### Given passage

[antlr-interest] [newbie] Quoted identifiers vs. string literals

Sun Mar 18 14:57:48 PDT 2012

On Sun, Mar 18, 2012 at 5:31 PM, Charles Daniels <cjdaniels4 at gmail.com>wrote:

> Hi Eric,
>
> I really appreciate the amount of time you're putting into helping me.
>
>
Thanks. Don't worry about it though, I wouldn't do it if it wasn't fun.

> And yes, regarding the string literals, I do want to allow whitespace
> characters (blank, tab, line feed, and carriage return).
>
>
Yea it's obvious, otherwise why have the quotes. The more I think about
this, the more I think it should be done with regular expressions. I am
trying that right now within C#. I know your using Java, but RE tend to
universal if you don't use custom features. Just because it looks like a
simple grammar that doesn't mean it can be parsed. Almost like a trick
question.

> Regarding the rules for keyBOOLEAN, etc., would you mind explaining just a
> bit about what they are doing, particularly with the trailing TYPE?
>
>
Basically the { input.LT(1).getText().equals('Boolean') }? TYPE

breaks down as follows

input - an object representing the input text to the parser
LT(1) - a method of input to get the next token.
getText() - for the token, get the text. A token has several properties
including line, char pos, text, and so on.
equals - a method for a string which is what we have from
input.LT(1).getText(1)
'Boolean' - what we want to test the text in the token against
{ xyz }? - an ANTLR predicate. In this case think if statement. So If, e.g.
{ xyz }?, then something. So here if we see 'Boolean' then apply the TYPE
rule, if not, then skip the rule. Everything between { } will be entered as
is into the parser. The ? if I remeber right means it expects a bool result
from the code in { }.

######

Pick up the ANTLR mailing-list reply above about quoted identifiers and string literals, and continue it from its final sentence.

### Information supplied

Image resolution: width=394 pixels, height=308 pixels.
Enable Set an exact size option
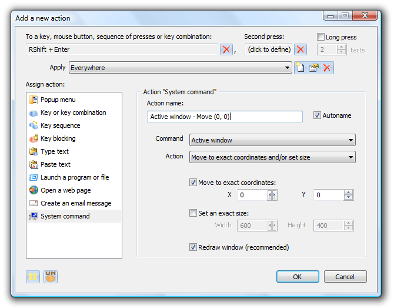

######
### Information supplied

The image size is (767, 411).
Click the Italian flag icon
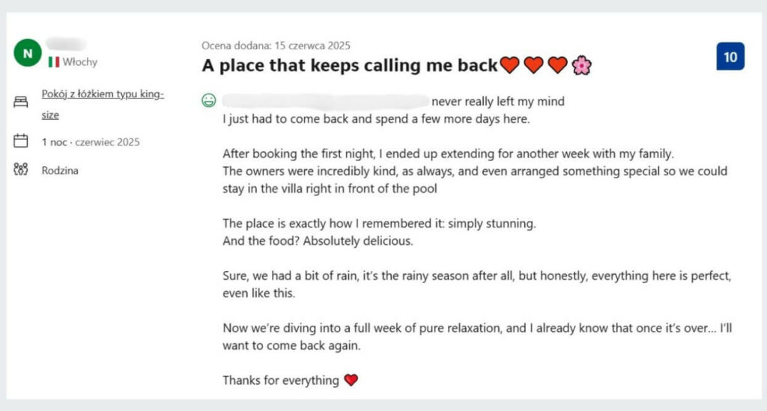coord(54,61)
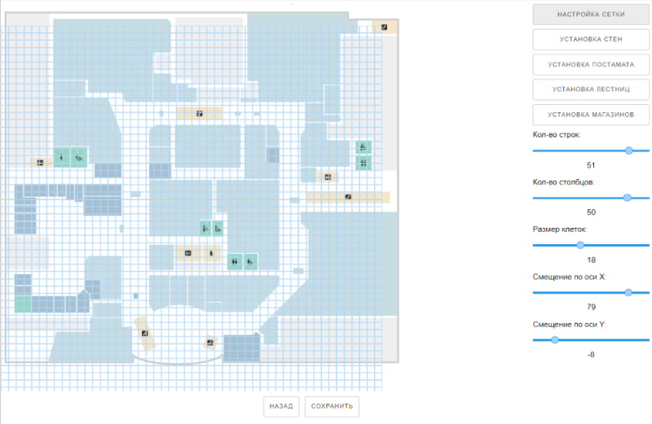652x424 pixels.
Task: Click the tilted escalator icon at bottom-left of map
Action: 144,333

######
### Information supplied

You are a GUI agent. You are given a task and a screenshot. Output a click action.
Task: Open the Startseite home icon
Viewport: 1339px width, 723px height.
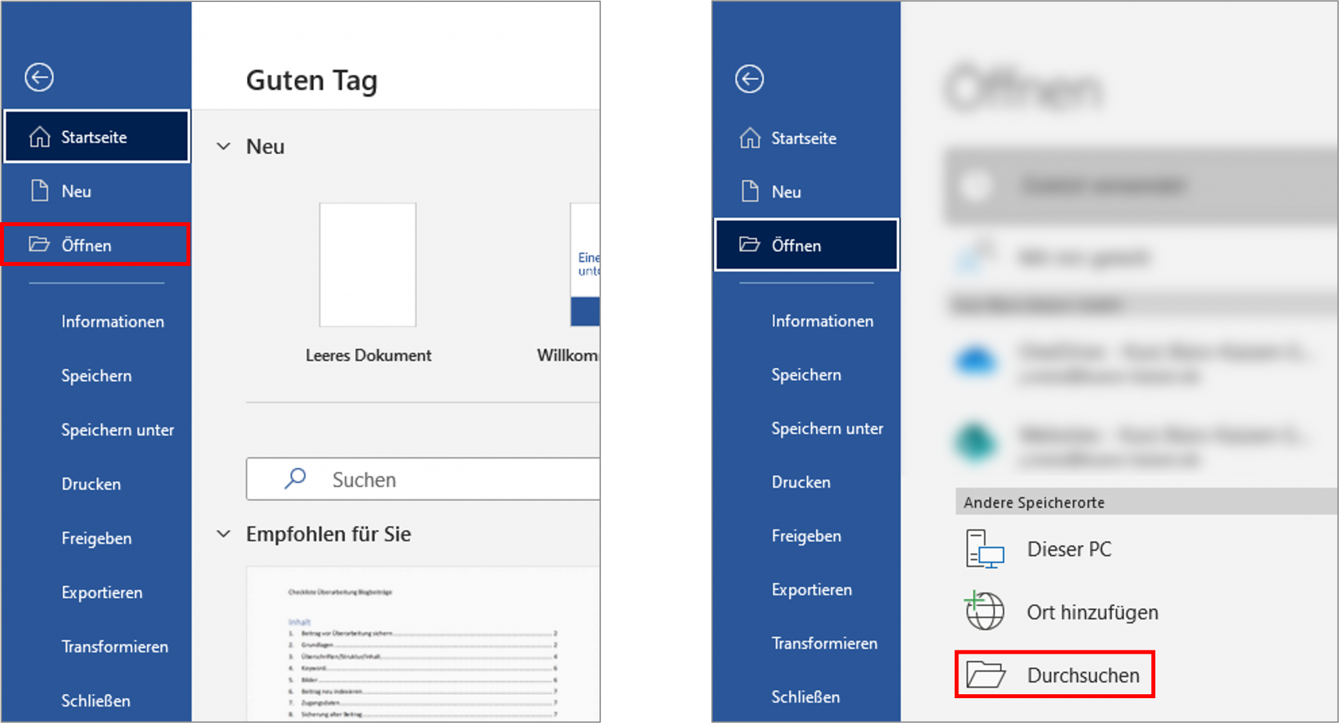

######

● **Task answer**
For ANTLR predicate see the glossary
http://www.antlr.org/doc/glossary.html#Predicate,_syntactic or "The
Definitive ANTLR Reference"

> Finally, regarding the triplet rule, won't the way you've written it
> permit whitespace between the Quote tokens and the other tokens?
>

That's what bothers me, you would think it would, but something is changing
that. I suspect the lexer rules, because there is not much else it could
be. Part of the reason I am working on this is it is a great and simple
case for learning. I have never had to apply such a combination in such a
simple case.

> I was putting the quote characters within the lexer rules so that this
> wouldn't happen for the ID. For the string literal, if the whitespace is
> captured separately from the string literal, then the whitespace won't be a
> part of the string literal, which wouldn't be right. Am I understanding
> things correctly here?
>
>
Sounds right to me.

>
>
> Thanks a lot!
> Chuck
>
> On Sun, Mar 18, 2012 at 5:19 PM, Eric <researcher0x00 at gmail.com> wrote:
>
>> Hi Chuck,
>>
>> Opps. I just realized that you probably want to have spaces in your
>> StringLiteral and the grammar I just gave you doesn't allow that.
>>
>> I look at it some more.
>>
>> Eric
>>
>>
>>
>> On Sun, Mar 18, 2012 at 4:48 PM, Eric <researcher0x00 at gmail.com> wrote:
>>
>>> Hi Chuck,
>>>
>>> The below grammar worked for me for   "test" Integer "01" and some other
>>> basic test
>>>
>>> Be careful with the grammar; it can easily cause a new person lots of
>>> problems. The main reason is that you have
>>> 1. Keywords
>>> 2. Identifiers
>>> 3. String Literals
>>> 4. Whitespace
>>> which are all either subsets or a partial set of another. I spent 90% of
>>> my time setting up the rules to keep them corralled and in the right order.
>>>
>>> The main changes I made were
>>> 1. pulled all of the string literals out of the parser rules
>>> 2. Used Ters example for keywords See:
>>> http://www.antlr.org/wiki/pages/viewpage.action?pageId=1741
>>> 3. Created a TYPE lexer rule so that the types wouldn't become ID.
>>> 4. Changed the WS rule, mostly added +
>>> 5. Pulled the quotes out as a separate token
>>> 6. Moved UnquotedString to be the last rule since it tries to consume
>>> nearly everything.
>>> 7. Added space and tab to the negation rule for UnquotedString. I avoid
>>> negation in lexer rules like the plague, they always lead to a problem. The
>>> UnquotedString rule can become the death of you if you don't respect it.
>>>
>>> Also using ANTLRWorks "Show Input Tokens" under the run menu revealed
>>> that the space at the end of the type and before the quote was not being
>>> pulled out as a WS token and that was causing a big problem.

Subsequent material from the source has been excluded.